_RECORDS SHOWN:_
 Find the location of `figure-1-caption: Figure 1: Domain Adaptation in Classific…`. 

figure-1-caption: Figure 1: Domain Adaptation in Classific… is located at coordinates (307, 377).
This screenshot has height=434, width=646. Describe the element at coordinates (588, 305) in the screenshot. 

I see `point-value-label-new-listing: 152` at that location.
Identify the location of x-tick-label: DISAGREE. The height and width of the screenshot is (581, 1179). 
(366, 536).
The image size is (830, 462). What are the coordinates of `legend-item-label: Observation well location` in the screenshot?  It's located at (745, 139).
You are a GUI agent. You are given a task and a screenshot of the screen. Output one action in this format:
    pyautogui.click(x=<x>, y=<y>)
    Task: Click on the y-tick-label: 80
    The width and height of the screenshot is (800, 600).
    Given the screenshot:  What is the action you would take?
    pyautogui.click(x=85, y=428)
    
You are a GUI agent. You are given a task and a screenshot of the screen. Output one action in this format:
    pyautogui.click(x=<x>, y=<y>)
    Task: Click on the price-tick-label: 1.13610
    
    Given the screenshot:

==

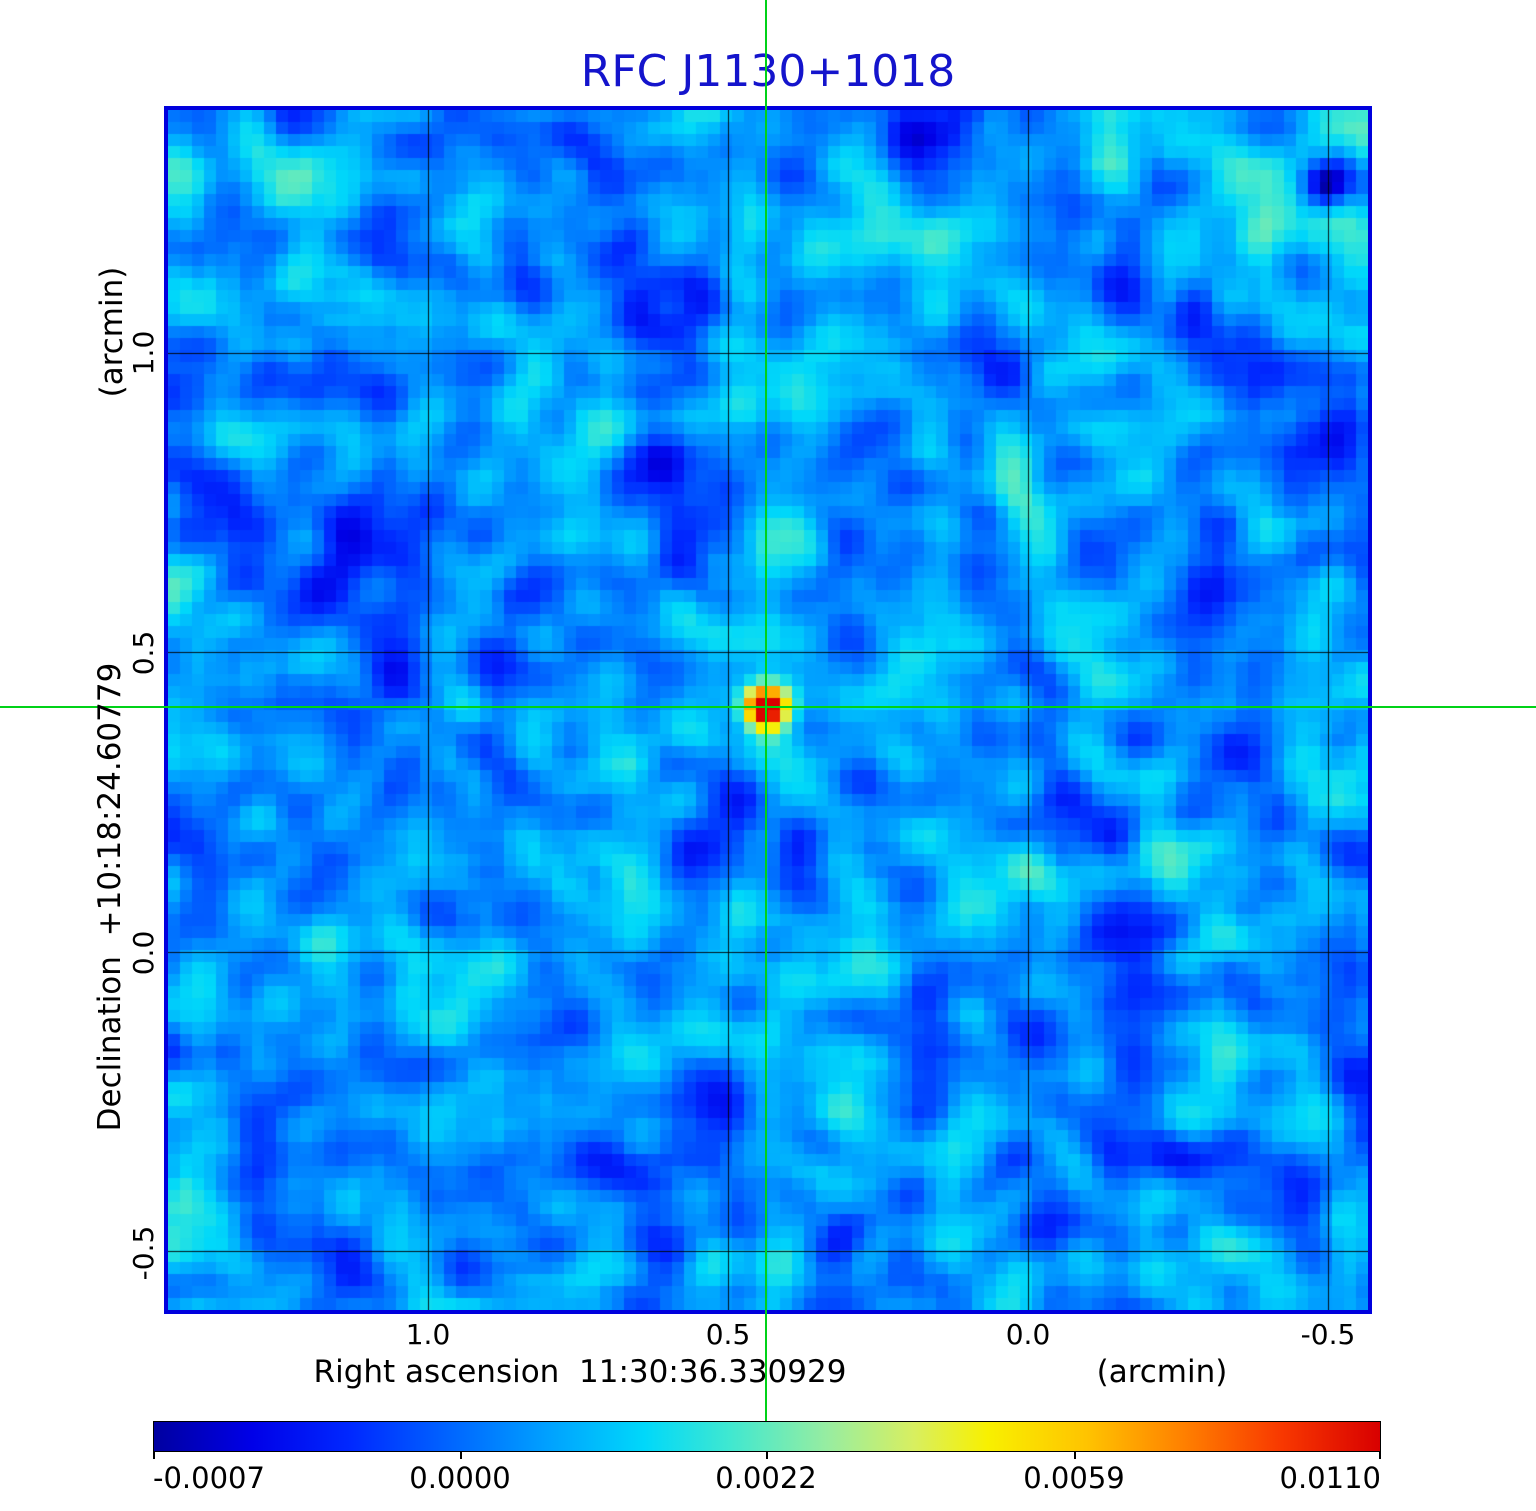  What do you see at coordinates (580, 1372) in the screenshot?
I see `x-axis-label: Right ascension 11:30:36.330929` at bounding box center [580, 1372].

* * *

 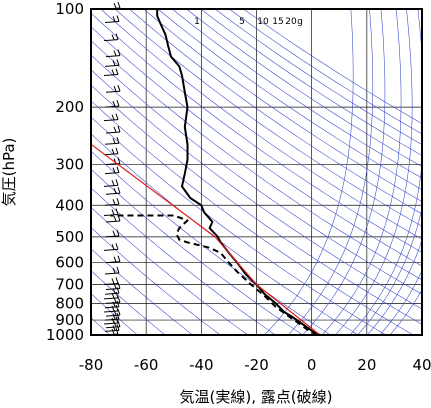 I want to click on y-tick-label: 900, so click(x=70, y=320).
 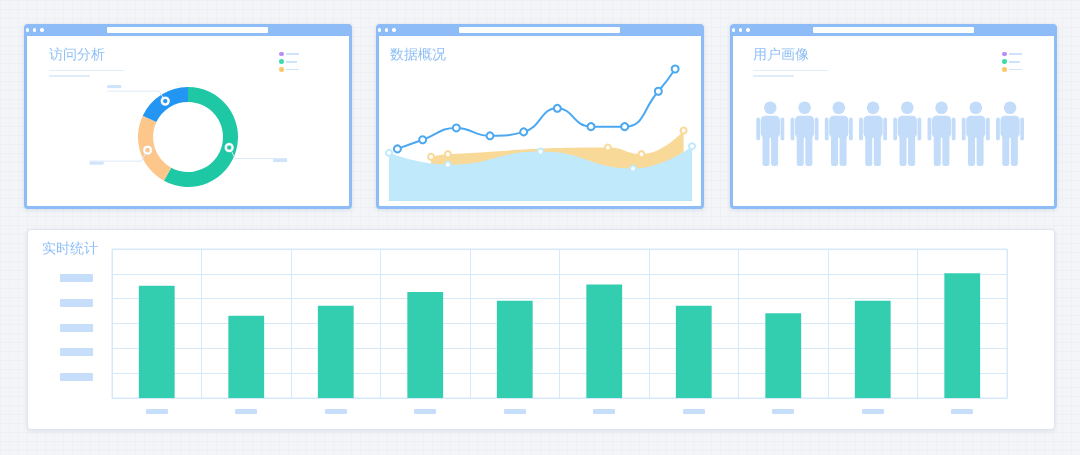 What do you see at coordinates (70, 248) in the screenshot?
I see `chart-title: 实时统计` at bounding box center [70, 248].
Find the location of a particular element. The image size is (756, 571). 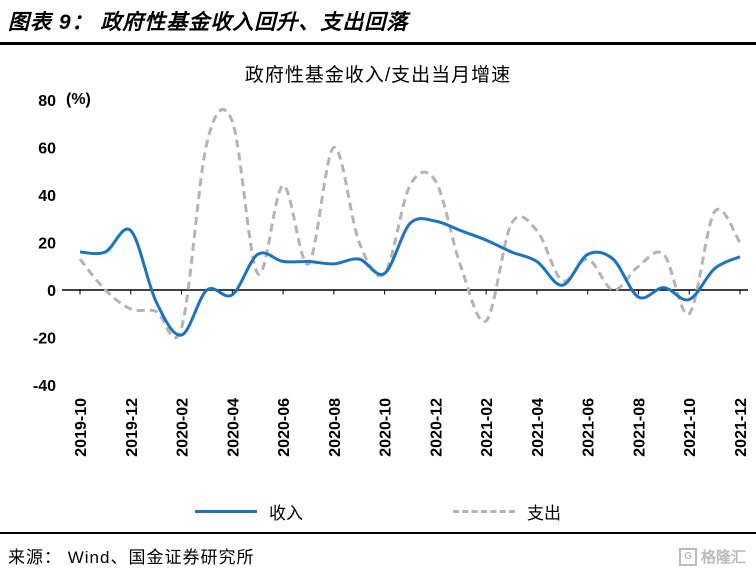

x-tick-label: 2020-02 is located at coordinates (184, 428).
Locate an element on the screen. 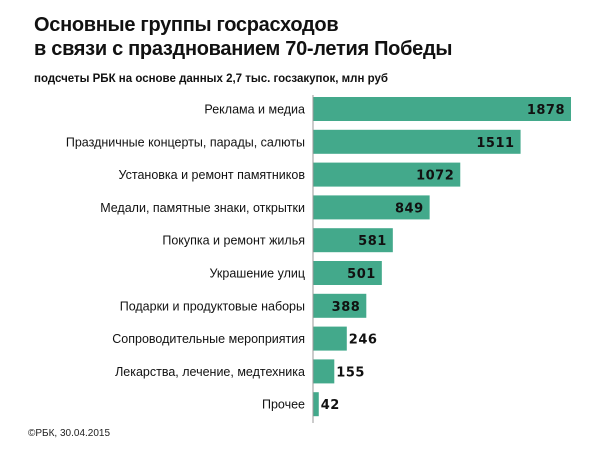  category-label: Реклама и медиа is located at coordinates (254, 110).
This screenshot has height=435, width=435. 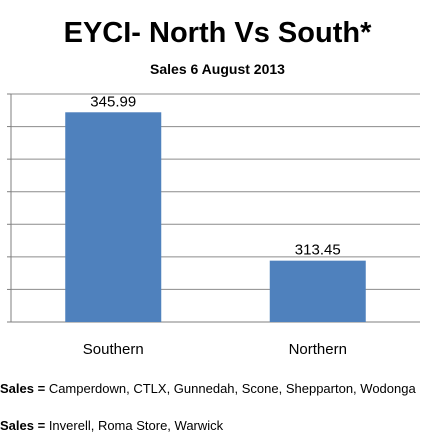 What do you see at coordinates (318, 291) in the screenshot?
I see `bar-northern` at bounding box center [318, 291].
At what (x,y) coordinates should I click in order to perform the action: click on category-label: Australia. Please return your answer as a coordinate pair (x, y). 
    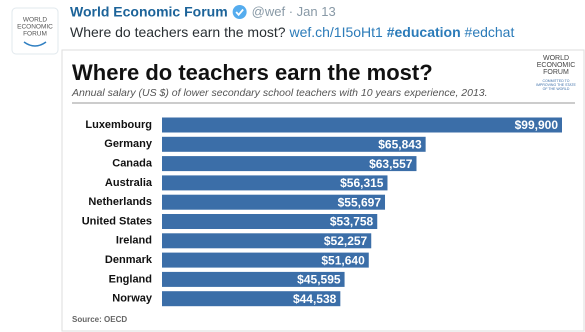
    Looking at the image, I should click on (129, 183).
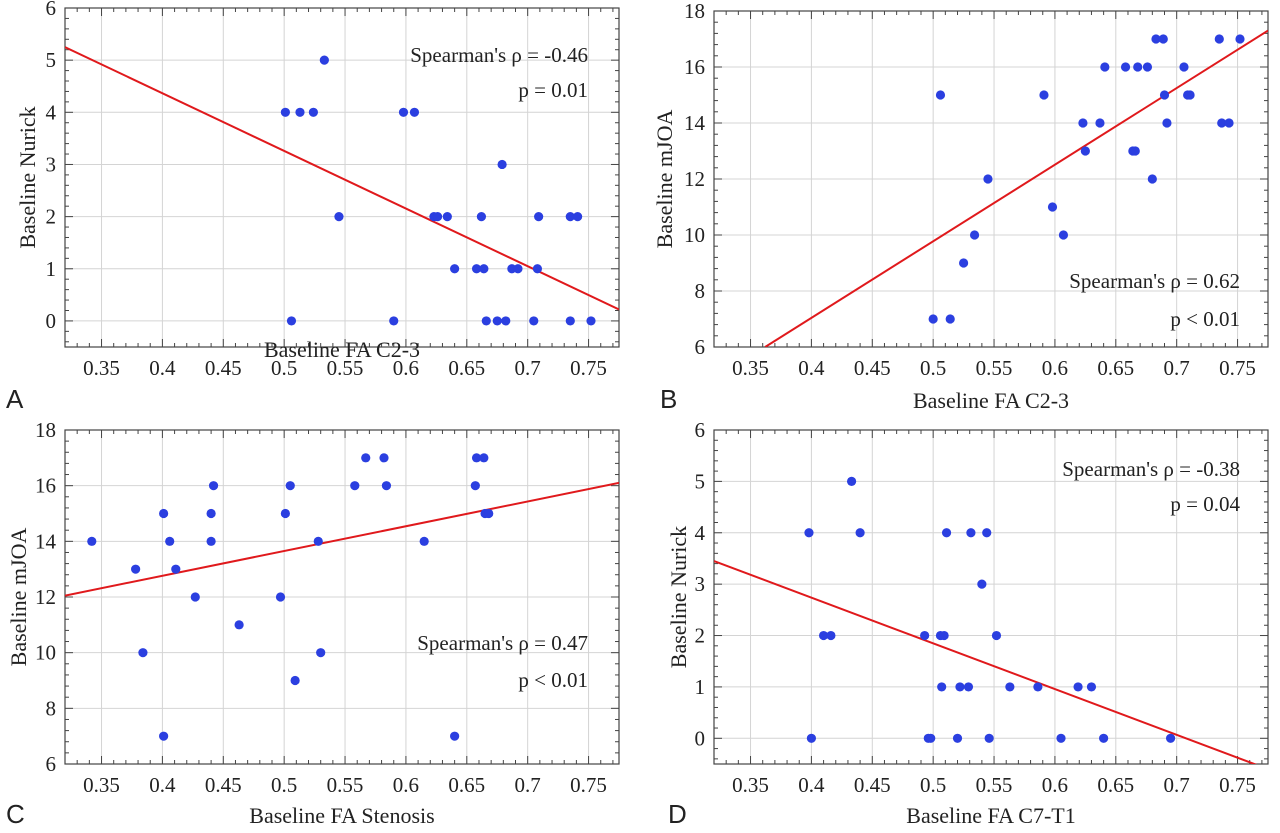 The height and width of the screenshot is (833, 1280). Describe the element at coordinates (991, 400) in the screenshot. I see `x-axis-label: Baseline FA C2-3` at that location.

_EXERCISE DESCRIPTION:_ Return the data lines starting with the one containing "What do you see at coordinates (580, 1372)" and continuing through the one containing "center [580, 1372].", copied verbatim. Omit the pictures from your answer.

_REPLY:_
  What do you see at coordinates (580, 1372) in the screenshot?
I see `x-axis-label: Right ascension 11:30:36.330929` at bounding box center [580, 1372].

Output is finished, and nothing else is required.